Знали, дома голодно, и везли с собой что могли: была мука, сало, бочка вина, спирт в канистрах для горючего — имущество взвода. И вот на одной из остановок — а мы подолгу стояли то где-нибудь в поле, то на запасных путях, не на фронт идут эшелоны, с фронта, — подошел к нашей теплушке кто-то из офицеров:

— Слушай, у тебя, говорят, спирт есть?

— Есть.

— Бери, идем к нам.

Был я после болезни, врач полка определил воспаление легких. Определил правильно, а лечить все равно нечем.

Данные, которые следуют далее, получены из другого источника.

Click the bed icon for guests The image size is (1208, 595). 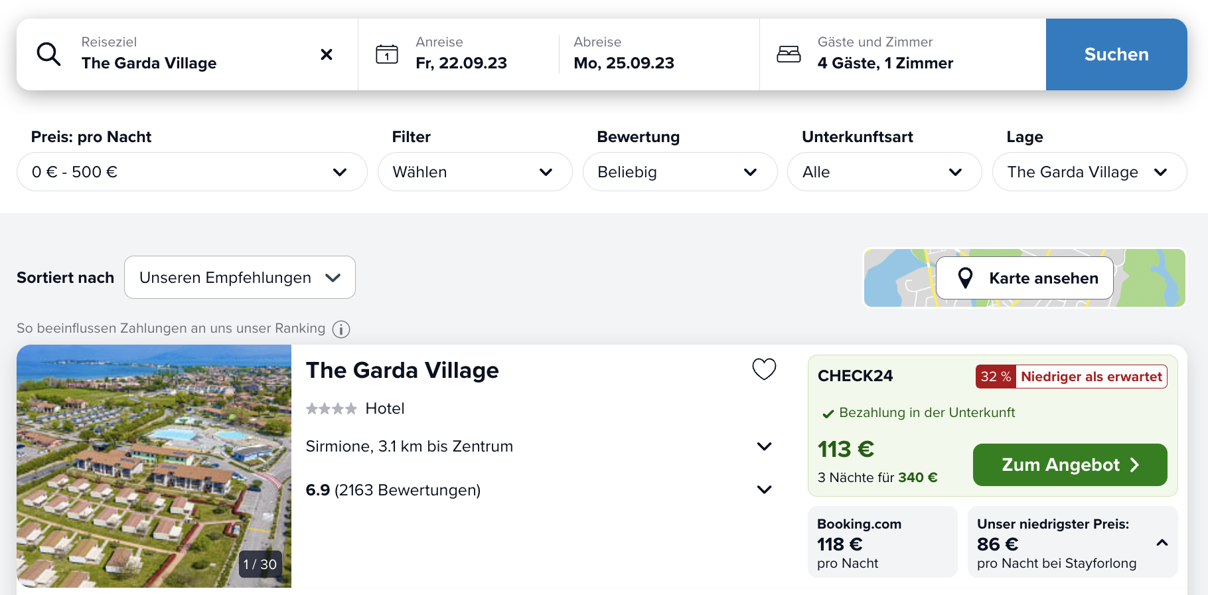[x=789, y=54]
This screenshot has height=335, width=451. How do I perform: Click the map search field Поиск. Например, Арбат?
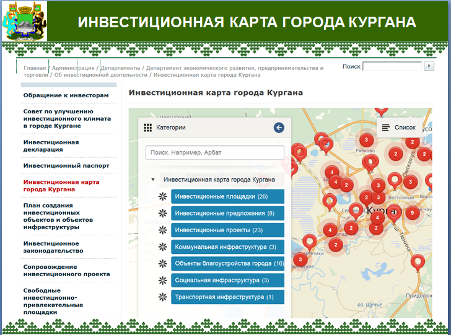tap(214, 152)
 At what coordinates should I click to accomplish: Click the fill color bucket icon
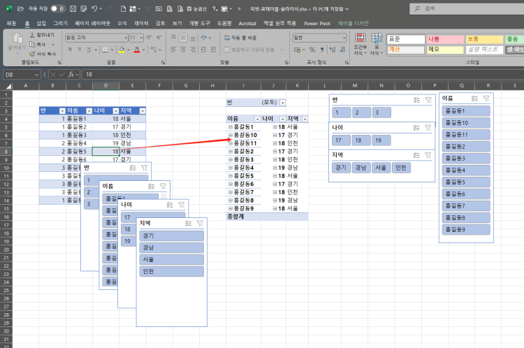122,50
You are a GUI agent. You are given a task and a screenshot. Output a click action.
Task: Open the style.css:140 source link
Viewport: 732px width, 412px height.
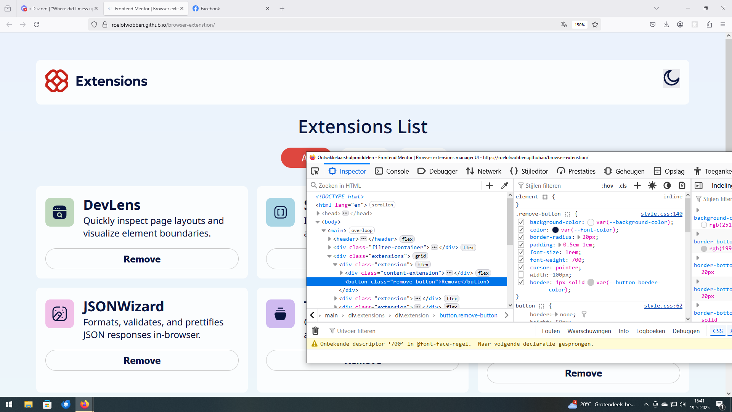tap(661, 214)
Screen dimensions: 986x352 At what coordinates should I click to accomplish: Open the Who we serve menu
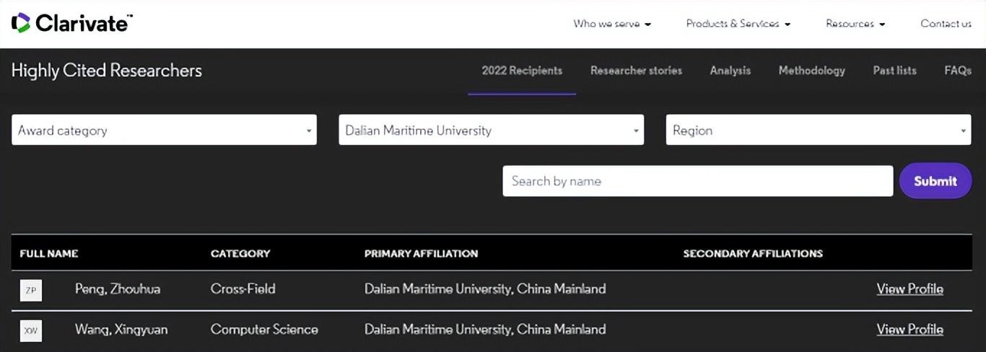[612, 24]
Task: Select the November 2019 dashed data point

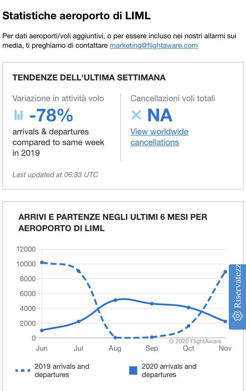Action: tap(225, 272)
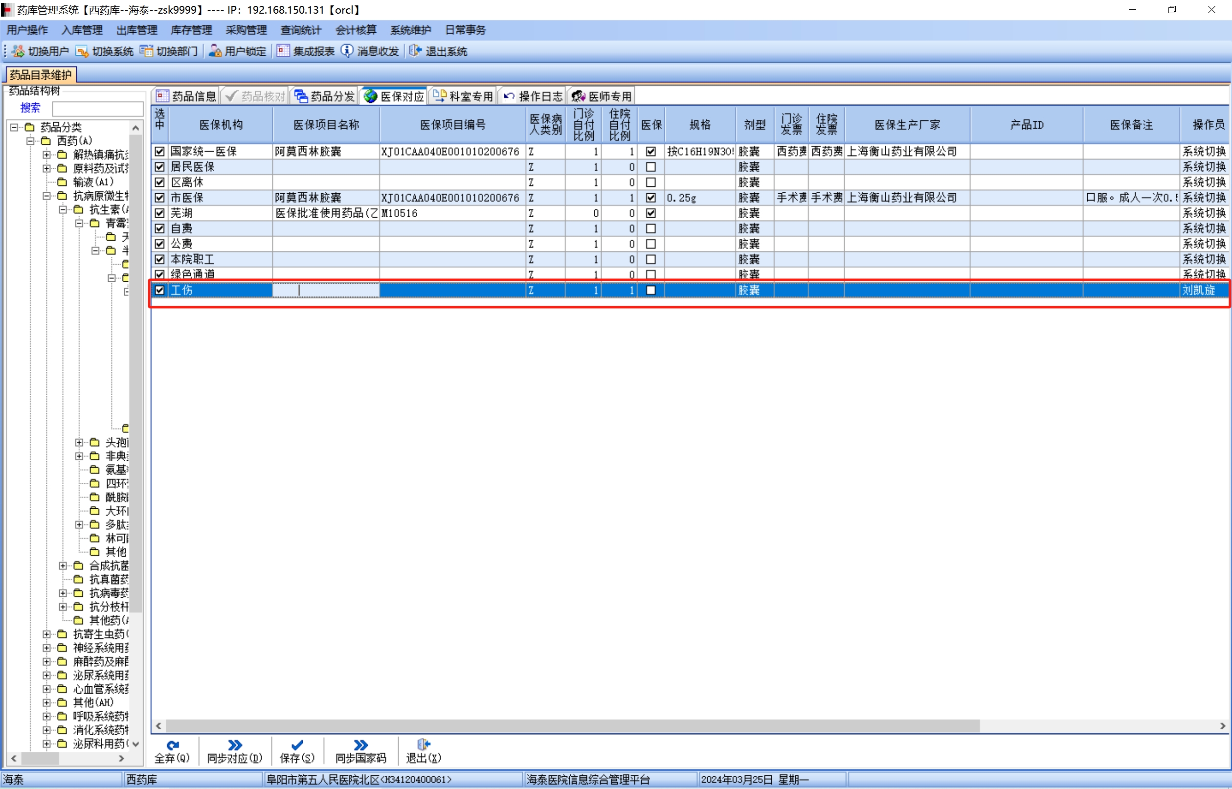Viewport: 1232px width, 789px height.
Task: Click the 搜索 link in the tree panel
Action: [x=30, y=108]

Правда, сестры, когда я выписывался из госпиталя в Днепропетровске, дали по дружбе мне в дорогу сульфидин, который в ту пору был на вес золота. Но в Венгрии поздней осенью сорок четвертого года, когда началось наше наступление и стояли мы с командиром второй батареи на наблюдательном пункте, смотрели, как после артподготовки пошли танки в атаку, пехота бежит за ними по грязи, по развороченному полю, спросил он меня, не отрывая бинокля от глаз: «Ребята говорят, ты сульфидин привез из госпиталя?» Мы ждали, не заговорят ли немецкие батареи, которые мы только что подавляли. «Привез» — «Дашь?» — «А что стряслось?» — «Да партизанка эта… югославская… Помнишь, в эшелон взяли?

Наградила меня…» И бинокля от глаз не отрывает.

Партизанку я запомнил, видел, как она картинно прощалась с матерью на перроне, потом впрыгнула к нам в эшелон. Были у нас на платформах пушки и тягачи, переделанные из американских легких танков, очень удобные на походе, крытые брезентом, а внутри — сиденья, как лавки широкие. Вот туда, под брезентовый кров, и взял ее комбат. Красивый был он парень, рослый, виски вьющиеся, кожа лица белая, нежная, раздражалась после бритья. Здесь же, на наблюдательном пункте, проще сказать — в окопе, который был нам обоим по грудь, отдал я ему сульфидин, но воспользоваться им не успел он: в тот же день убило его осколком снаряда.

И вот когда прихватило меня воспаление легких, вспомнил я тот сульфидин, не то чтоб пожалел, но вспомнил поневоле. А вымотало меня сильно, только что ветром не шатало. Но как отказаться, не пойти, если зовут? Дело мужское. В артиллерии не зря говорилось: артиллерист должен быть всегда чисто выбрит и слегка пьян.

Пошли. У них уже шумно. Двери теплушки откатили, солнце с поля светит яркое. А посреди вагона — стол красного дерева, ножки изогнутые, бронзовые лапы уперлись в пол дощатый, вагонный, дочерна истоптанный шипами лошадиных подков, сапогами, солдатскими ботинками. И такие все бравые сидят: гимнастерки, ордена, ремни. Мне, чтоб догонял, с ходу налили штрафную: толстого стекла граненый бокал грамм под триста. И опять нельзя себя уронить. Выпил, не дыша, запил водой. Если, не вдохнув, запить водою, спирт не обжигает, чуть только подсушит в горле. Не успел я еще заесть, колбасы сухой пожевать, идет, как на грех, дежурный по эшелону.